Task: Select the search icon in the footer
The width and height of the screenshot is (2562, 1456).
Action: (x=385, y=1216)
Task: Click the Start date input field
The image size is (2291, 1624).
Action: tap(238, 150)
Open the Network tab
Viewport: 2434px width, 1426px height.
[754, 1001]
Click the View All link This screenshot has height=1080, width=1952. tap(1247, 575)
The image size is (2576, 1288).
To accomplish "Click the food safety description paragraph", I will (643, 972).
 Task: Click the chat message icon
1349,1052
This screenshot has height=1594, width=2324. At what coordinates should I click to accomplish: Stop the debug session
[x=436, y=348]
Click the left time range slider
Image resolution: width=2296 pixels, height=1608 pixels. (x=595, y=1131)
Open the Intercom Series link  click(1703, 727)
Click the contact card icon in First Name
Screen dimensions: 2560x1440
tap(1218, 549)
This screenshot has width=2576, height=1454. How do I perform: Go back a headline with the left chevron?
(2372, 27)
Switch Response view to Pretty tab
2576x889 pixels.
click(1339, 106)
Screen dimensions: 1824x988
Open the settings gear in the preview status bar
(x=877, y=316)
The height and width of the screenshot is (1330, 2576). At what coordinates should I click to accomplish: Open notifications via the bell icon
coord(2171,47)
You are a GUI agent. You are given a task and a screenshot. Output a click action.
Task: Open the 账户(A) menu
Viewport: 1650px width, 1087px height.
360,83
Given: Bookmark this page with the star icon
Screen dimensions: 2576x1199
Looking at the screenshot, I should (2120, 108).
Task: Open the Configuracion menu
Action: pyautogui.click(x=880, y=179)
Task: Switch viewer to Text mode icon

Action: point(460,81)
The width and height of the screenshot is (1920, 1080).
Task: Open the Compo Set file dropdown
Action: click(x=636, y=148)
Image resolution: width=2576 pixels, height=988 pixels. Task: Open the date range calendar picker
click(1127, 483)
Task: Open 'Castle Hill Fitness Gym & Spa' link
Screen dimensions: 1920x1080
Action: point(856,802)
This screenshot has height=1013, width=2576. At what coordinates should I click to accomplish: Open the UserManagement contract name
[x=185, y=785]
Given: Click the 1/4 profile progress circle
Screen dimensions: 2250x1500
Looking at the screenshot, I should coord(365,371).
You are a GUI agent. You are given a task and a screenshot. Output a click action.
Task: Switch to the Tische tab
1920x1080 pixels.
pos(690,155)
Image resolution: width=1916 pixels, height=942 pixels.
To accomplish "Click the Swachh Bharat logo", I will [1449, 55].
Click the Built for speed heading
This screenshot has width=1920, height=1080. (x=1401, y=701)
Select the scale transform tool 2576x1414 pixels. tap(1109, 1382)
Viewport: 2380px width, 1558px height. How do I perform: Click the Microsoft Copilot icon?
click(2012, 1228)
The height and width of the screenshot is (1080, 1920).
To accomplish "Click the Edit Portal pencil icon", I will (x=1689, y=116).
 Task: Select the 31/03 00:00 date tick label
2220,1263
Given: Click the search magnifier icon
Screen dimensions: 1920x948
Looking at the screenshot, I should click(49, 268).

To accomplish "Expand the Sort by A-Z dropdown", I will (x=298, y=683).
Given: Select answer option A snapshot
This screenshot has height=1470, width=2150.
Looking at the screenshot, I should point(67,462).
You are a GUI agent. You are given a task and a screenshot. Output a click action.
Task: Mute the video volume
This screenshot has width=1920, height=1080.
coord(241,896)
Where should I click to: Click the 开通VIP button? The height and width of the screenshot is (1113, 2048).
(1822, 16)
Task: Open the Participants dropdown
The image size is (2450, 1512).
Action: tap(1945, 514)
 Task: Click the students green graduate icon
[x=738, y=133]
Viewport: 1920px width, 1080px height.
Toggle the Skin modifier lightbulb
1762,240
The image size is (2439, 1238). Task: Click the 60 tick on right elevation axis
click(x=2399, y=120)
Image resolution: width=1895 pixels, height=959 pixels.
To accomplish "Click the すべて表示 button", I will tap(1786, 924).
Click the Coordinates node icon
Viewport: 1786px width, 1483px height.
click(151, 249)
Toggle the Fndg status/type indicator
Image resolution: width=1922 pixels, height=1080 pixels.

☆ ☆ ☆

> [WHAT TO PRODUCE]
Where the word "link" shows up in a line of the entries above, copy that line.

> [RESULT OF THE EXERCISE]
Click the View All link This screenshot has height=1080, width=1952. tap(1247, 575)
Open the Intercom Series link  click(1703, 727)
Task: Open 'Castle Hill Fitness Gym & Spa' link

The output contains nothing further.